Innovations in publishing; giving control back to authors
Virginia Barbour, Executive Officer, Australian Open Access Support Group (ORCID)
Lovely slide comparing a title page for the 1665 Phil.Trans of the Royal Society vs a 2014 Royal Society Open Science article on the web including a YouTube movie of the subject seadragon.
What’s worked well and not-so-well? Online > free > data > attribution > authorship > open
(Difference between ‘free’ and ‘open’ is important!)
We’ve changed the philosophy. We’ve begun to understand what we can do with the web. We’ve seen an explosion of models – not just for open, but also for toll. We’ve begun to ‘harness collective intelligence’. We’ve got the technology and processes to do open access, so with Creative Commons we can clearly label what people can/can’t do with something.
So have we fixed publishing? Hmm.
We need new thinking in peer review. Example of CERN paper appearing to find faster-than-light results and putting it up on arXiv for peer review so that someone could figure out what they’d done wrong. But also post-publication peer review – ~”the terrifying thing of publishing OA is that if you’re wrong someone will tell you about it on Twitter five minutes later”. PubMed Commons
Claiming contributions and identity. Disambiguating multiple authors with same name. Technology catching up with this. Hugely empowering for especially women whose names may change pre/post marriage/divorce.
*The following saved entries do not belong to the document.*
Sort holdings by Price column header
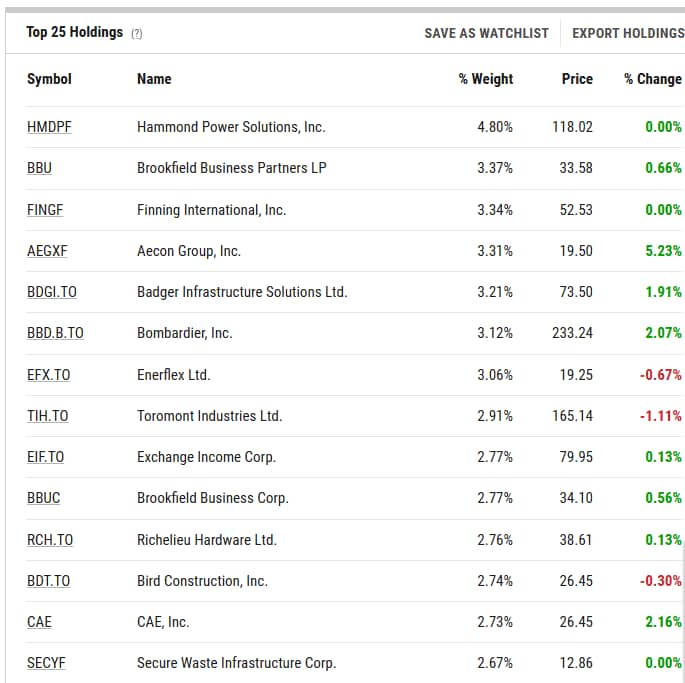The height and width of the screenshot is (683, 685). click(x=577, y=79)
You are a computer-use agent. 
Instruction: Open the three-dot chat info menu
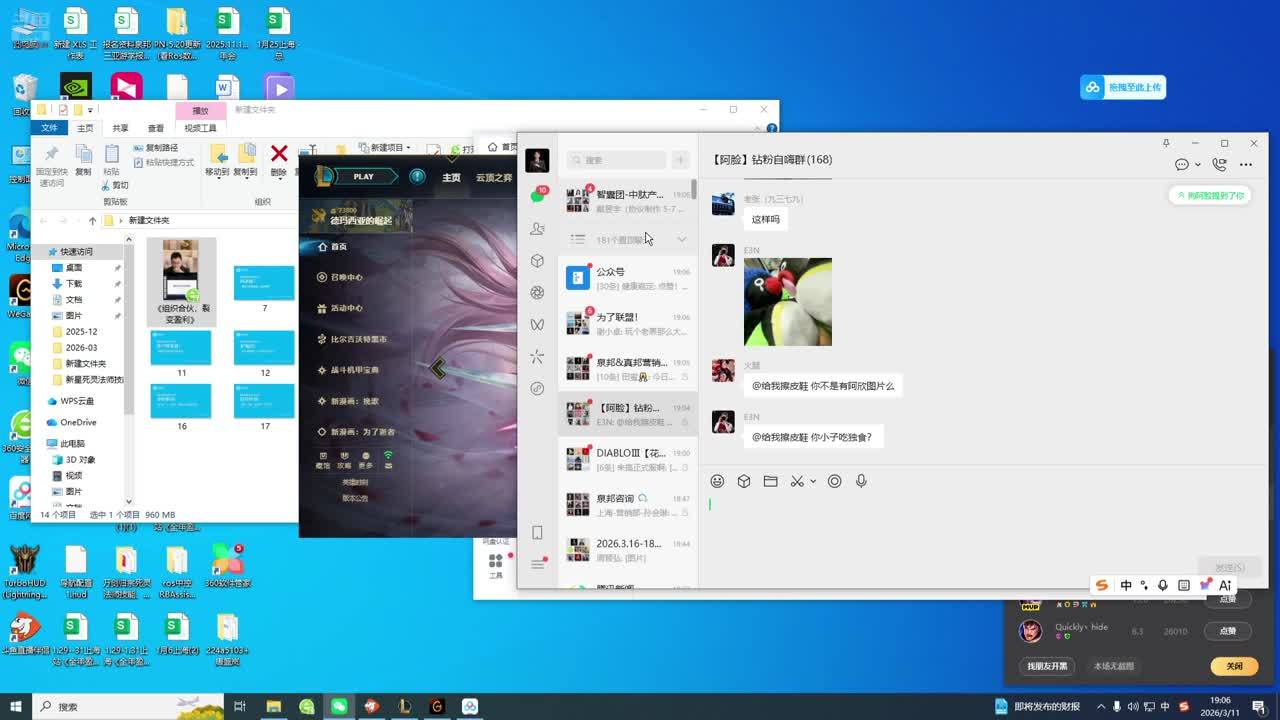pos(1246,165)

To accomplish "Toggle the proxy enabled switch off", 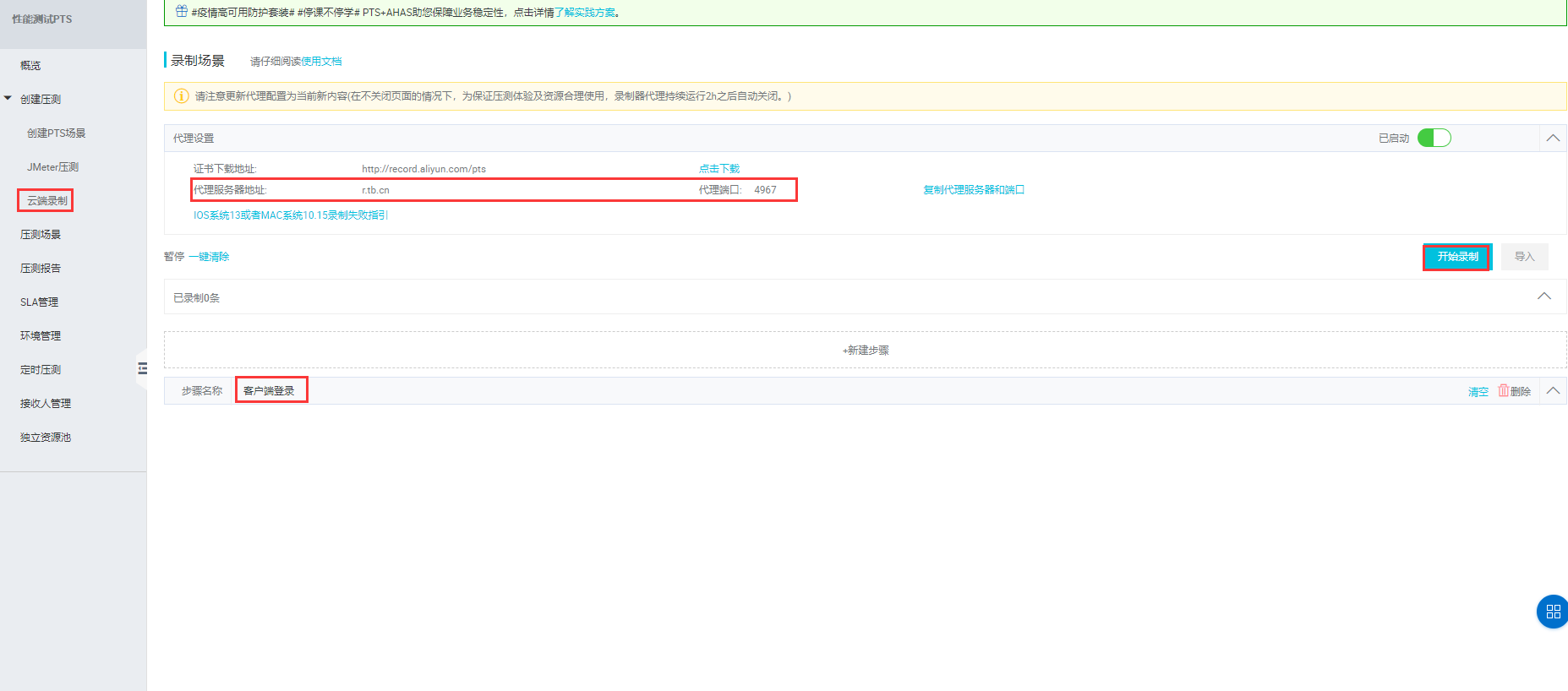I will [1434, 138].
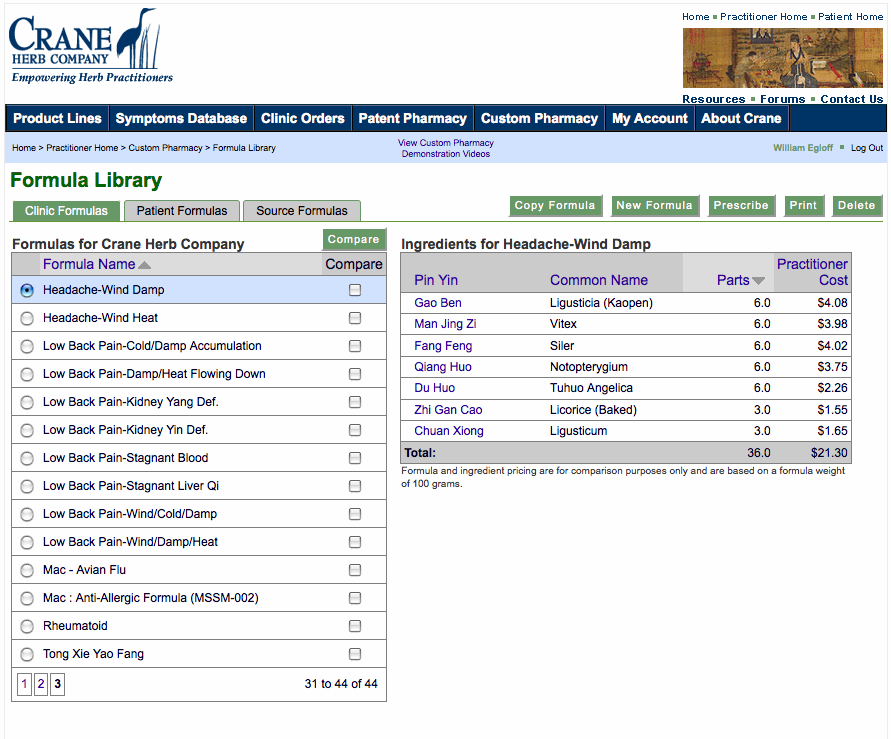Open the Gao Ben ingredient link
Screen dimensions: 891x739
(438, 303)
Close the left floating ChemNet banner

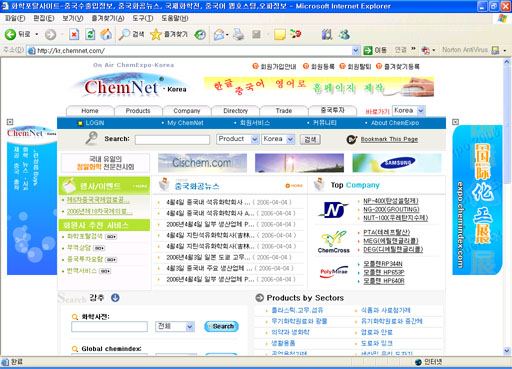(x=10, y=122)
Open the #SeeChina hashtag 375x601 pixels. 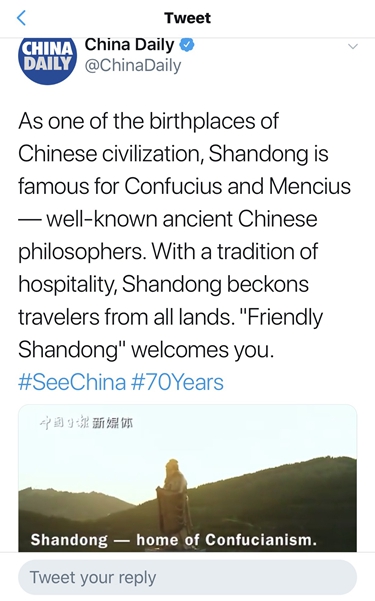click(72, 382)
What’s the right version of an article? Can provide “CrossMark” telling you if there’s an update – even works on downloaded PDFs on your computer.
But most of the debate around open access is driven by publishers. How do authors get control? Knowledge.
Areas where wants authors to have knowledge:
- where to publish
- understanding peer review and the black box of publishing
- understanding how open something is and what can be done with it (eg data mining)
Susan L Janson “research is not finished until it’s published”
Authors need to care as much about publishing as about researching.